--- PROBLEM ---
Retype, word for word, each line between the lines holding "Given: Select 李慧鑫's video tile" and "Viewport: 1000px width, 944px height.", inclusive, and leave the rest of the data alone.

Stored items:
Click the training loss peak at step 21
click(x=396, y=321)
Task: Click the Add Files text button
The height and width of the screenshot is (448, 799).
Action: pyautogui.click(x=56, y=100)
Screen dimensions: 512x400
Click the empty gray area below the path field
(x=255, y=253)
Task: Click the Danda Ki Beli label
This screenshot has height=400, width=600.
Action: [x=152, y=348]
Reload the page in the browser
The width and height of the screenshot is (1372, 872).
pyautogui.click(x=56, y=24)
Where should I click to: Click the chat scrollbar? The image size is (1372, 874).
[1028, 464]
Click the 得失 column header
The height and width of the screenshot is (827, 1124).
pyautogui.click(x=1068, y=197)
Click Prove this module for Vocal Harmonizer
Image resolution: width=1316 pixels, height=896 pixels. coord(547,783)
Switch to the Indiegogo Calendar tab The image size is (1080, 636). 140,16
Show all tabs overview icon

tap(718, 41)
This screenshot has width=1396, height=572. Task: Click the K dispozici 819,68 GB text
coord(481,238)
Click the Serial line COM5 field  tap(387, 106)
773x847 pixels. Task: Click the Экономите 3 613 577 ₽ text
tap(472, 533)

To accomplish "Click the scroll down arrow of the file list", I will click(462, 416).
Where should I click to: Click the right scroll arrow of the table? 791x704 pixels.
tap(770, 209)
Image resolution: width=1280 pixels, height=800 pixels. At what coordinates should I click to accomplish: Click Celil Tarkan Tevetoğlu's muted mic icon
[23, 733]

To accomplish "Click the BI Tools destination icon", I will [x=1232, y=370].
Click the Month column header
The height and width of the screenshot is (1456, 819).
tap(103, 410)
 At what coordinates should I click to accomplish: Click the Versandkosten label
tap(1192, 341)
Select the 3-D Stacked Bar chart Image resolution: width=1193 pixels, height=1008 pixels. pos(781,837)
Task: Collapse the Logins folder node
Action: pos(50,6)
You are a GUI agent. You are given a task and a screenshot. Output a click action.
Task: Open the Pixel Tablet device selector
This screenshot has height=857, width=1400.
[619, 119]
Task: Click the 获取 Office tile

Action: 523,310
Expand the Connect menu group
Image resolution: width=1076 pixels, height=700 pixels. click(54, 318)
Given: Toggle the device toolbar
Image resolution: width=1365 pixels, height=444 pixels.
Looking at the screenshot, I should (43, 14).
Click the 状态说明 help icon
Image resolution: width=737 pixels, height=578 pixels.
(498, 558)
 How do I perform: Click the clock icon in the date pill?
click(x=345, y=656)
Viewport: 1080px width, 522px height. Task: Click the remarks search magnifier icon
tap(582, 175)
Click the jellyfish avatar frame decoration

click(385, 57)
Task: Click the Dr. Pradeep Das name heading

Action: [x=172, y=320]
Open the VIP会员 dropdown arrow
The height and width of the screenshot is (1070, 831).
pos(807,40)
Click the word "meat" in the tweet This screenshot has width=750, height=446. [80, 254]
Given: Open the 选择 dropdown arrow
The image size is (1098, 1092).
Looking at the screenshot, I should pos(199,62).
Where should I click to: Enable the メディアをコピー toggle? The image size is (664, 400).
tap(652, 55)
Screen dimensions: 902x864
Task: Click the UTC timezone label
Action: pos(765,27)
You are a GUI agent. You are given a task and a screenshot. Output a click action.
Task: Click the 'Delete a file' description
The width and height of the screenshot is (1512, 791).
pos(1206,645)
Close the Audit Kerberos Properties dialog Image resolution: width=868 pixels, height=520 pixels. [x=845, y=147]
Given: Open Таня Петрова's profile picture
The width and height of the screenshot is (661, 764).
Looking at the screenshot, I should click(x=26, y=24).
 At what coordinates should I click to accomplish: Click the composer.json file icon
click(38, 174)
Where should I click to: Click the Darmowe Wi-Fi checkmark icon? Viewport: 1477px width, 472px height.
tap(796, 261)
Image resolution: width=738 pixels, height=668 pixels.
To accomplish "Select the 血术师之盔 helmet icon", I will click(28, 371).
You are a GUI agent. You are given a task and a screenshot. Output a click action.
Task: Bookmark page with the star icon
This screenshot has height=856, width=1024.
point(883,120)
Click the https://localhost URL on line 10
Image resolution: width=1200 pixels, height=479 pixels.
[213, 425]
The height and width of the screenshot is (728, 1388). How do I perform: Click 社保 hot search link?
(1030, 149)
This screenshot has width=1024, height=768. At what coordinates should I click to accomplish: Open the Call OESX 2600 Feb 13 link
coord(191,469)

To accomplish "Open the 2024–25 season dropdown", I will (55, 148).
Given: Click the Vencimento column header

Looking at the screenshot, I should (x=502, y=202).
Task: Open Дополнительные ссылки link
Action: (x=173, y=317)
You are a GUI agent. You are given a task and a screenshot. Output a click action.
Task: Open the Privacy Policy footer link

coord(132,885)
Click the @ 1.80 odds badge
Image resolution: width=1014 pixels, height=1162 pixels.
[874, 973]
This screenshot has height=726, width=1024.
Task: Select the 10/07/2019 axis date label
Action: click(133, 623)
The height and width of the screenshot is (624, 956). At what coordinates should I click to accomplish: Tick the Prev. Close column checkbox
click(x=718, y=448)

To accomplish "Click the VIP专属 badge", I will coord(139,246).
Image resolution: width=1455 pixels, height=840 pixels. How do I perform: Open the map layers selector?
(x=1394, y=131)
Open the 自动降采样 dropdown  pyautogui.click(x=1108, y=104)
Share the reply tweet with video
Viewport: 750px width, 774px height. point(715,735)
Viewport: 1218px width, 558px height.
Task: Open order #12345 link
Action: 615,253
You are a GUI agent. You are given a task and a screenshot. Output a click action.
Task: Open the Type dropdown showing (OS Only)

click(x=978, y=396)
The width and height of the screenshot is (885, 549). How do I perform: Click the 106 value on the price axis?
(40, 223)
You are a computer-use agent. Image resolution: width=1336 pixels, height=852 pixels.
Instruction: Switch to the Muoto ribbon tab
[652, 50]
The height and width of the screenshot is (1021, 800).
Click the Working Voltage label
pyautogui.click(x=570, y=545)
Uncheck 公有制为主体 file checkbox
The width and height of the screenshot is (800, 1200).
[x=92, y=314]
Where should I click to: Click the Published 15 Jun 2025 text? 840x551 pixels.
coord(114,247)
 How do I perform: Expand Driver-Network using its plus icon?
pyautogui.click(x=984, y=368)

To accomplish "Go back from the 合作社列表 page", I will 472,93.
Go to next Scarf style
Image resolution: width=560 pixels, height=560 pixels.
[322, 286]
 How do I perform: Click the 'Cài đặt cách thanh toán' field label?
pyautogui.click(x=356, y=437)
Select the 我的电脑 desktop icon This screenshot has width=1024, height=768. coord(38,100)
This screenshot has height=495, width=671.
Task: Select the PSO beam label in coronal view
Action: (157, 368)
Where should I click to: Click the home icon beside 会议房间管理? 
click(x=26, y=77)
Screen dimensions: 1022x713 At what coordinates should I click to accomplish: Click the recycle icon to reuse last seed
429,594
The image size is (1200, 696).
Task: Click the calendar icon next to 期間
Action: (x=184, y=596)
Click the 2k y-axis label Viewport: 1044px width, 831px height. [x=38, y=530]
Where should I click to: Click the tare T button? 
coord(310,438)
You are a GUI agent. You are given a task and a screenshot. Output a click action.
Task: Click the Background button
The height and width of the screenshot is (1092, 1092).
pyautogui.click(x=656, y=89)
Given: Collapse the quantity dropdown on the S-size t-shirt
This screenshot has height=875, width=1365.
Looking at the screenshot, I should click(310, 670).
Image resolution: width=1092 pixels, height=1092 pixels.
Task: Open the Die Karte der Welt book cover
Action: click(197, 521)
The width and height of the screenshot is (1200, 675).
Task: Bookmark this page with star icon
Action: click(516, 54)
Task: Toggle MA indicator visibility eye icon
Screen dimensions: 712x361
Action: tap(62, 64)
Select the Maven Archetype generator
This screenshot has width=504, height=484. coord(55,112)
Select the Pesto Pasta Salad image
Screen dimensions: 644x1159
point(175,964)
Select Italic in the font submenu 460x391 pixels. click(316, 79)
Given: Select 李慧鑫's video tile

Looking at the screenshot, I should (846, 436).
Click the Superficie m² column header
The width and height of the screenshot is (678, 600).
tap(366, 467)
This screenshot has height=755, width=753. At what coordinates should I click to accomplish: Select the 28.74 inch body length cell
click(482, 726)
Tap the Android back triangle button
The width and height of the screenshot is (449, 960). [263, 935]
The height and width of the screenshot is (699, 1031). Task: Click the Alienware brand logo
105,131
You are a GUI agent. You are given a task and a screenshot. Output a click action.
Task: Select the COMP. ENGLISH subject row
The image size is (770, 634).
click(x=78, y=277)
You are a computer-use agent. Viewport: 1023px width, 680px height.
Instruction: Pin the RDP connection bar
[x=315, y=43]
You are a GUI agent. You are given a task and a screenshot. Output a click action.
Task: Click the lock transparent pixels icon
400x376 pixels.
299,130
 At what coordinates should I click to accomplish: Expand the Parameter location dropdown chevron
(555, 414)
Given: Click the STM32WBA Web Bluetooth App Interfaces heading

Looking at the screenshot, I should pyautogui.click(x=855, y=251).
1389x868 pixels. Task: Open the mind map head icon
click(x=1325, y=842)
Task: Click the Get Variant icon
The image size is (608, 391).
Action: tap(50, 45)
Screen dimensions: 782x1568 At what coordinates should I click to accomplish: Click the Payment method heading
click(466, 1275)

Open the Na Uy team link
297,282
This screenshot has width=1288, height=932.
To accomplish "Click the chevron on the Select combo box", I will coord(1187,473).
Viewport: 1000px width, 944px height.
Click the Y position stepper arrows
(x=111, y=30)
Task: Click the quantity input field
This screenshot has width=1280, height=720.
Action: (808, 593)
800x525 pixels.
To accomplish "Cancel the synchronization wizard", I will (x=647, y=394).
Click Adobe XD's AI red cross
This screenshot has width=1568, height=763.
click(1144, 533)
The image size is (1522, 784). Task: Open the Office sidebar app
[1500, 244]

--- EXERCISE SOLUTION ---
Given: Select 李慧鑫's video tile

Looking at the screenshot, I should (846, 436).
Click the Superficie m² column header
The width and height of the screenshot is (678, 600).
tap(366, 467)
This screenshot has height=755, width=753. At what coordinates should I click to accomplish: Select the 28.74 inch body length cell
click(482, 726)
Tap the Android back triangle button
The width and height of the screenshot is (449, 960). [263, 935]
The height and width of the screenshot is (699, 1031). Task: Click the Alienware brand logo
105,131
You are a GUI agent. You are given a task and a screenshot. Output a click action.
Task: Select the COMP. ENGLISH subject row
The image size is (770, 634).
click(x=78, y=277)
You are a computer-use agent. Viewport: 1023px width, 680px height.
Instruction: Pin the RDP connection bar
[x=315, y=43]
You are a GUI agent. You are given a task and a screenshot. Output a click action.
Task: Click the lock transparent pixels icon
400x376 pixels.
299,130
 At what coordinates should I click to accomplish: Expand the Parameter location dropdown chevron
(555, 414)
Given: Click the STM32WBA Web Bluetooth App Interfaces heading

Looking at the screenshot, I should pyautogui.click(x=855, y=251).
1389x868 pixels. Task: Open the mind map head icon
click(x=1325, y=842)
Task: Click the Get Variant icon
The image size is (608, 391).
Action: tap(50, 45)
Screen dimensions: 782x1568 At what coordinates should I click to accomplish: Click the Payment method heading
click(466, 1275)

Open the Na Uy team link
297,282
This screenshot has width=1288, height=932.
To accomplish "Click the chevron on the Select combo box", I will coord(1187,473).
Viewport: 1000px width, 944px height.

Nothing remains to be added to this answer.